Exercise brief → For each entry that follows, write out an identical copy.

---- Task data

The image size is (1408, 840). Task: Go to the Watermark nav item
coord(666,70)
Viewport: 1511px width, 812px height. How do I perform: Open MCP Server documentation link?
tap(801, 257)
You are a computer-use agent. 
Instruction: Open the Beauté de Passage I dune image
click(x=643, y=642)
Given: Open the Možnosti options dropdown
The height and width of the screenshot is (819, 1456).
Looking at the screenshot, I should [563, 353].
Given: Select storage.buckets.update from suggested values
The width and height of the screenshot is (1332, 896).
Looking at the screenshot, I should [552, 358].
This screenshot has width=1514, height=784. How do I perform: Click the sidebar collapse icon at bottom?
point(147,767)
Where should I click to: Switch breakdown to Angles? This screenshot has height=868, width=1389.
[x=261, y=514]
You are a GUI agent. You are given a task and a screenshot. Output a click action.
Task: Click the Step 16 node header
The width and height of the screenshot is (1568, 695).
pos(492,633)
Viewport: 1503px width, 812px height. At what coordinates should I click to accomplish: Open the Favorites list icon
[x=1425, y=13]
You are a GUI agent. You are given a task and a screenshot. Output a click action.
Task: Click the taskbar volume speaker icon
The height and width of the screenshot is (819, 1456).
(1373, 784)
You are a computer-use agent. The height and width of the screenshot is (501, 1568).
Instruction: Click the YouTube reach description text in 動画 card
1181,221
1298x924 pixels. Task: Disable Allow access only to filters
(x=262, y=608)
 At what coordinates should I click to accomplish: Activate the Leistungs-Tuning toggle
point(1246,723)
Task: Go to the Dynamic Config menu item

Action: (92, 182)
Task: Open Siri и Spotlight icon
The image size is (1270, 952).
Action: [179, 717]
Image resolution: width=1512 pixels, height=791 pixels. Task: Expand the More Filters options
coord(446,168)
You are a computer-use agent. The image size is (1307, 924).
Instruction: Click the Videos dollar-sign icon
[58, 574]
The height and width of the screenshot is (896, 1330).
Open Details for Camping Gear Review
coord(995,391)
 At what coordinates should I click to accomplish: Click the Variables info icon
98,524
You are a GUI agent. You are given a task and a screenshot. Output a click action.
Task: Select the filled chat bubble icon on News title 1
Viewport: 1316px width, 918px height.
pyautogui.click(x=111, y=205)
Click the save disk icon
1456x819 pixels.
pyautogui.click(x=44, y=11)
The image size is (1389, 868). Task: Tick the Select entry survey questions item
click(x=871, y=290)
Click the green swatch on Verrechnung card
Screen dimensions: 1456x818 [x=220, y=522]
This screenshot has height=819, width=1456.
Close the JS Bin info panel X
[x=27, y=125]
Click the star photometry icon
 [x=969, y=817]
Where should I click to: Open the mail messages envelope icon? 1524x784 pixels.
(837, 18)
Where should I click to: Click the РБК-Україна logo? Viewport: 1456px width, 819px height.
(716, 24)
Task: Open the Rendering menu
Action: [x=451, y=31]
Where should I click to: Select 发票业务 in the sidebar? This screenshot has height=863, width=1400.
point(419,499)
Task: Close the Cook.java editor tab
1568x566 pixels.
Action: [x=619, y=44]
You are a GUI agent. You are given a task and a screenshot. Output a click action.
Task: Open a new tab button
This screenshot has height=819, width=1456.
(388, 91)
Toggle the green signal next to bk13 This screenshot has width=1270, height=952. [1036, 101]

--------

Task answer →
The image size is (1408, 840). Task: Go to the Watermark nav item
coord(666,70)
Viewport: 1511px width, 812px height. How do I perform: Open MCP Server documentation link?
tap(801, 257)
You are a computer-use agent. 
Instruction: Open the Beauté de Passage I dune image
click(x=643, y=642)
Given: Open the Možnosti options dropdown
The height and width of the screenshot is (819, 1456).
Looking at the screenshot, I should [563, 353].
Given: Select storage.buckets.update from suggested values
The width and height of the screenshot is (1332, 896).
Looking at the screenshot, I should [552, 358].
This screenshot has width=1514, height=784. How do I perform: Click the sidebar collapse icon at bottom?
point(147,767)
Where should I click to: Switch breakdown to Angles? This screenshot has height=868, width=1389.
[x=261, y=514]
You are a GUI agent. You are given a task and a screenshot. Output a click action.
Task: Click the Step 16 node header
The width and height of the screenshot is (1568, 695).
pos(492,633)
Viewport: 1503px width, 812px height. At what coordinates should I click to accomplish: Open the Favorites list icon
[x=1425, y=13]
You are a GUI agent. You are given a task and a screenshot. Output a click action.
Task: Click the taskbar volume speaker icon
The height and width of the screenshot is (819, 1456).
(1373, 784)
You are a computer-use agent. The height and width of the screenshot is (501, 1568).
Instruction: Click the YouTube reach description text in 動画 card
1181,221
1298x924 pixels. Task: Disable Allow access only to filters
(x=262, y=608)
 At what coordinates should I click to accomplish: Activate the Leistungs-Tuning toggle
point(1246,723)
Task: Go to the Dynamic Config menu item

Action: (92, 182)
Task: Open Siri и Spotlight icon
The image size is (1270, 952).
Action: [179, 717]
Image resolution: width=1512 pixels, height=791 pixels. Task: Expand the More Filters options
coord(446,168)
You are a computer-use agent. The image size is (1307, 924).
Instruction: Click the Videos dollar-sign icon
[58, 574]
The height and width of the screenshot is (896, 1330).
Open Details for Camping Gear Review
coord(995,391)
 At what coordinates should I click to accomplish: Click the Variables info icon
98,524
You are a GUI agent. You are given a task and a screenshot. Output a click action.
Task: Select the filled chat bubble icon on News title 1
Viewport: 1316px width, 918px height.
pyautogui.click(x=111, y=205)
Click the save disk icon
1456x819 pixels.
pyautogui.click(x=44, y=11)
The image size is (1389, 868). Task: Tick the Select entry survey questions item
click(x=871, y=290)
Click the green swatch on Verrechnung card
Screen dimensions: 1456x818 [x=220, y=522]
This screenshot has height=819, width=1456.
Close the JS Bin info panel X
[x=27, y=125]
Click the star photometry icon
 [x=969, y=817]
Where should I click to: Open the mail messages envelope icon? 1524x784 pixels.
(837, 18)
Where should I click to: Click the РБК-Україна logo? Viewport: 1456px width, 819px height.
(716, 24)
Task: Open the Rendering menu
Action: [x=451, y=31]
Where should I click to: Select 发票业务 in the sidebar? This screenshot has height=863, width=1400.
point(419,499)
Task: Close the Cook.java editor tab
1568x566 pixels.
Action: [x=619, y=44]
You are a GUI agent. You are given a task and a screenshot. Output a click action.
Task: Open a new tab button
This screenshot has height=819, width=1456.
(388, 91)
Toggle the green signal next to bk13 This screenshot has width=1270, height=952. [1036, 101]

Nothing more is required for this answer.